Last week, En Tung and I decided to focus on the breathing and the experience of using the device with graphics on P5. This week, our goal is to figure out the duration from breath-in to breath-out, and assign the duration to reflect leaves growing on P5. Also, when people take off the device, leaves all fall down at once. We also want to use some kind of indicator to guide people to breath.
Figuring out what kind of interactions make sense for the breathing practice was an interesting process. We wanted to create something intuitive. There were different variations, for example growing a few leaves every time people take a breath but not changing color. It was hard to code the some of the variations. The concept of the interaction is simple, but the details were hard to create with code. At the end, we decided to let the leaves grow every time people breath-in and breath-out, then leaves fall after people take off the device.
With the help of our professor, we got part of the code that measures the duration of breath-in and breath-out. However, the values we got were inconsistent every time we tried it out. Not sure how we figured it out, En Tung set two thresholds with two different values, and the values were the max and min of the values we got from the sensor. Then, we mapped out the value in seconds (see code below). It worked!
Arduino Code
Next, we started coding the interactions in P5 (code: https://editor.p5js.org/Jenny-yw/sketches/IUQEyAMQ_).
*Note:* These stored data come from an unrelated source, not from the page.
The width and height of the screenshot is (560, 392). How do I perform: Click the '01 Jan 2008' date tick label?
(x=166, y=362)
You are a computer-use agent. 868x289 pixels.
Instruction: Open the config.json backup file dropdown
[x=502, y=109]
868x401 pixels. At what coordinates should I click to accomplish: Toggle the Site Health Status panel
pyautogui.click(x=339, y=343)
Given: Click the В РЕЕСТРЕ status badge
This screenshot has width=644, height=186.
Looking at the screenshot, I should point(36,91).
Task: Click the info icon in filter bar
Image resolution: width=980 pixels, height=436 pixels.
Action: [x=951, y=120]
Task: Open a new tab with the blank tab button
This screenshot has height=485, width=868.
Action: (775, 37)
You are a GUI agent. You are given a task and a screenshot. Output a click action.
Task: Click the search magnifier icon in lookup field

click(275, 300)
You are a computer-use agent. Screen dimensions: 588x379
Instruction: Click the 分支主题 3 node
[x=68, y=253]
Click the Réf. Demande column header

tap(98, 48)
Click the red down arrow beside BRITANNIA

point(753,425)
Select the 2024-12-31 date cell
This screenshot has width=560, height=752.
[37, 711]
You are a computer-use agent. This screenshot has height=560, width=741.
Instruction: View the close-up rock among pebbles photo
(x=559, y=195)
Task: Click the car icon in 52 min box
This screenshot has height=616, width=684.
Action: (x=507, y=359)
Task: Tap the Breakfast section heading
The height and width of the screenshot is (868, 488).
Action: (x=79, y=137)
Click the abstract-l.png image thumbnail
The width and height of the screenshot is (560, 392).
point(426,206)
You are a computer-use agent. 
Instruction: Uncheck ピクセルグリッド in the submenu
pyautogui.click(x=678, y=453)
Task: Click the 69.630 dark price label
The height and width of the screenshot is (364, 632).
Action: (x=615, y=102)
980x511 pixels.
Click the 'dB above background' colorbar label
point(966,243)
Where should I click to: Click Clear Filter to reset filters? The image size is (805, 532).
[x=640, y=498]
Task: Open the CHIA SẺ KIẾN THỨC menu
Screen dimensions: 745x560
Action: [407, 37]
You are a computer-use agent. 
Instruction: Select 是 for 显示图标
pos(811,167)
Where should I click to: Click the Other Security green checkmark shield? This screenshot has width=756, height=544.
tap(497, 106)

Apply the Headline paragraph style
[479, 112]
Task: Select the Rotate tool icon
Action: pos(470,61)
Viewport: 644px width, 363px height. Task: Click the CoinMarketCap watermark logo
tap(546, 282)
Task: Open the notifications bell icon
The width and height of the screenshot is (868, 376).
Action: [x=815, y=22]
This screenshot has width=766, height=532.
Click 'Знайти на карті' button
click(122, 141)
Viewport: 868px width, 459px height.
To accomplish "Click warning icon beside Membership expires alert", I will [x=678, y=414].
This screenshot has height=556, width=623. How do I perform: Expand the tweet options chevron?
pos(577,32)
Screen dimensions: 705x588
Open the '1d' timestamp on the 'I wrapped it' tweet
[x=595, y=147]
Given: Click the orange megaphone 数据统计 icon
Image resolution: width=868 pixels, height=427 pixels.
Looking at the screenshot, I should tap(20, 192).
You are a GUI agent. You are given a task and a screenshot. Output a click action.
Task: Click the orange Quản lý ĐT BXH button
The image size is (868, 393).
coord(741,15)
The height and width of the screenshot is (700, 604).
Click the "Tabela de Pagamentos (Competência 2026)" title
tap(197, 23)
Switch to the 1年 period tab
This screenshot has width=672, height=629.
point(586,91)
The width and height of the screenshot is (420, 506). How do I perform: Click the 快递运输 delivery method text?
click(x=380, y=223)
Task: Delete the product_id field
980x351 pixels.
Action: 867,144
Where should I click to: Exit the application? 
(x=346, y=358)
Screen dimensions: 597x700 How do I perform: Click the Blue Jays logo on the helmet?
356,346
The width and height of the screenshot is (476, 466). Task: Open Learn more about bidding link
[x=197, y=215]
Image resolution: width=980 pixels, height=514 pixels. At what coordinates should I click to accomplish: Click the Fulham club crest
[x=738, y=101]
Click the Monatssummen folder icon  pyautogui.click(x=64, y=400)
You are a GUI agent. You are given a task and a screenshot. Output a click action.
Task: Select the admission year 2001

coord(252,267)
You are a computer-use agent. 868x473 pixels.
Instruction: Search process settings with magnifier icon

Wearable Breath Sensing Belt
Final Result Video
What I Learned
I learned so much from this project and collaboration with En Tung. We had a lot of ups and downs. The beginning of the project was smooth. I enjoyed working with En Tung, and motivated each other during this process. She pushed ideas through whenever I had doubts about the direction we were heading, which was really helpful for me because my weakness is to try out different ideas.
We came together on the idea and vision of the project quickly. When we dived in the details of creating intuitive interactions and figuring out how to connect the values from the sensor to P5 sketch, we encountered so many problems. The values were never consistent. Part of it was because of the serial control panel connection, and another thing is the breathing belt we made was not sturdy either because we had to put it on and take it off a lot of times.